Les écoles de médecine, de médecine vétérinaire et de santé publique adopteront-elles le concept "Une seule santé" et prépareront-elles leurs étudiants à relever les défis de l'avenir en affirmant UNE SEULE SANTÉ ?
© 2023 Danièle Starenkyj
RÉFÉRENCES
- Pranab Chatterje et coll., One Health, "Disease X" & the challenge of "Unknown" Unknowns, Indian J Med Res, 2021.
- Mats Leifels, The one health perspective to improve environmental surveillance of zoonotic viruses: lessons from COVID-19 and outlook beyond, ISME Communications , 2022.
- Michael P Dykstra et coll., A Call for One Health in Medical Education: How the COVID-19 Pandemic Underscores the Need to Integrate Human, Animal, and Environmental Health, Acad Med, 2021.
- Tracey A King, The One Medicine concept: its emergence from history as a systematic approach to re-integrate human and veterinary medicine, Emerg Top Life Sci, 2021.

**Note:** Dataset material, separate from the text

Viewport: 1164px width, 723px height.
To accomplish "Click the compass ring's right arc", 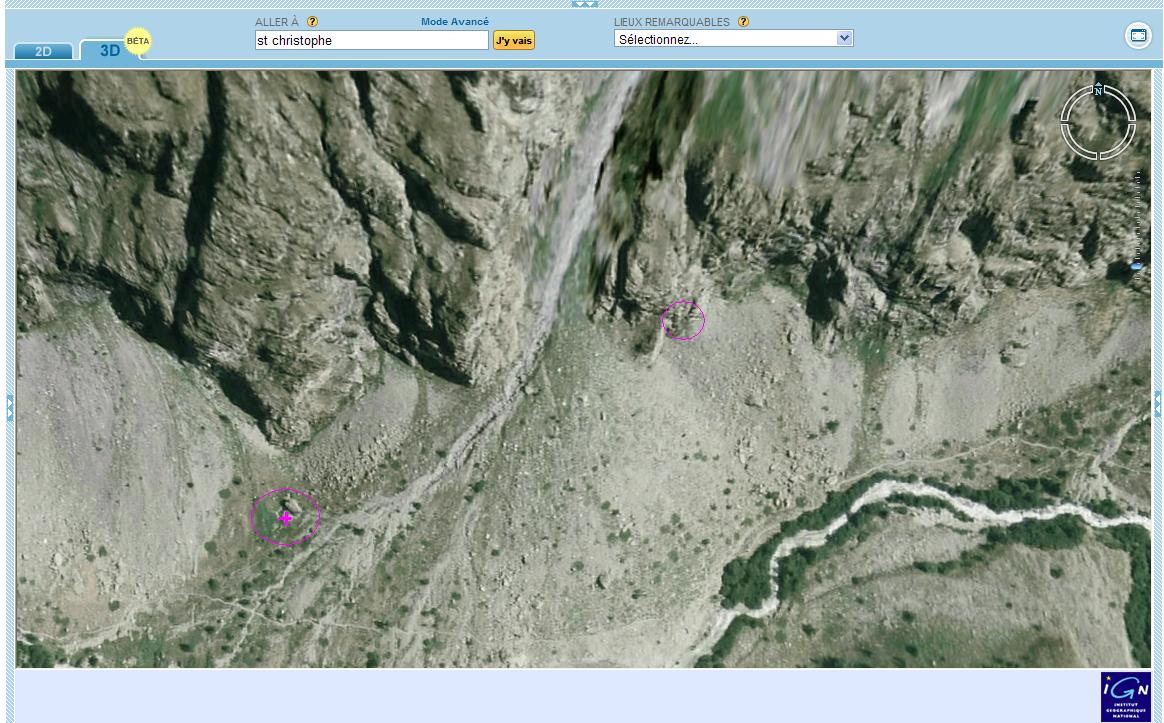I will point(1131,122).
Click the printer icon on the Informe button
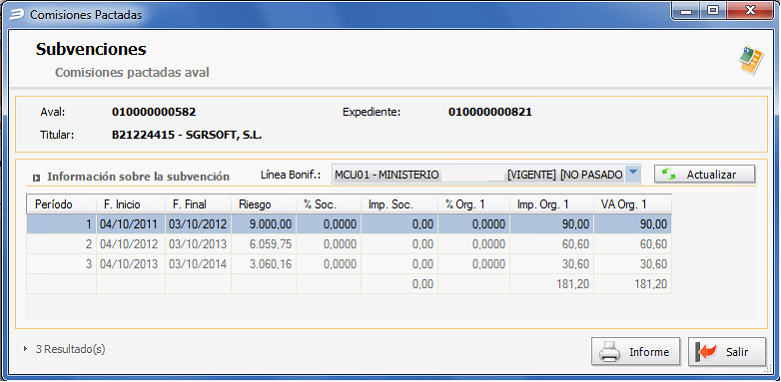781x382 pixels. tap(610, 352)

- A.L. Parodi, Le concept « One Health », Une seule santé : réalité et perspectives, Bull Acad Natl Med, 2021.
- Nature Action, ONU, programme pour l’environnement, Échapper à l’« ère des pandémies », Les experts mettent en garde contre de pires crises à venir, 29 octobre, 2020.
- COP 15 Montréal, 7 au 19 décembre 2022.
- Thrash A. et Thrash C., Les hommes malades des bêtes, Orion, 1984 (épuisé).
- Starenkyj D., Quand manger rend fou – La filière des protéines infectieuses -- Orion, 2003.
- Starenkyj D., La santé totale, « Précis d’hygiène », Orion, 2009.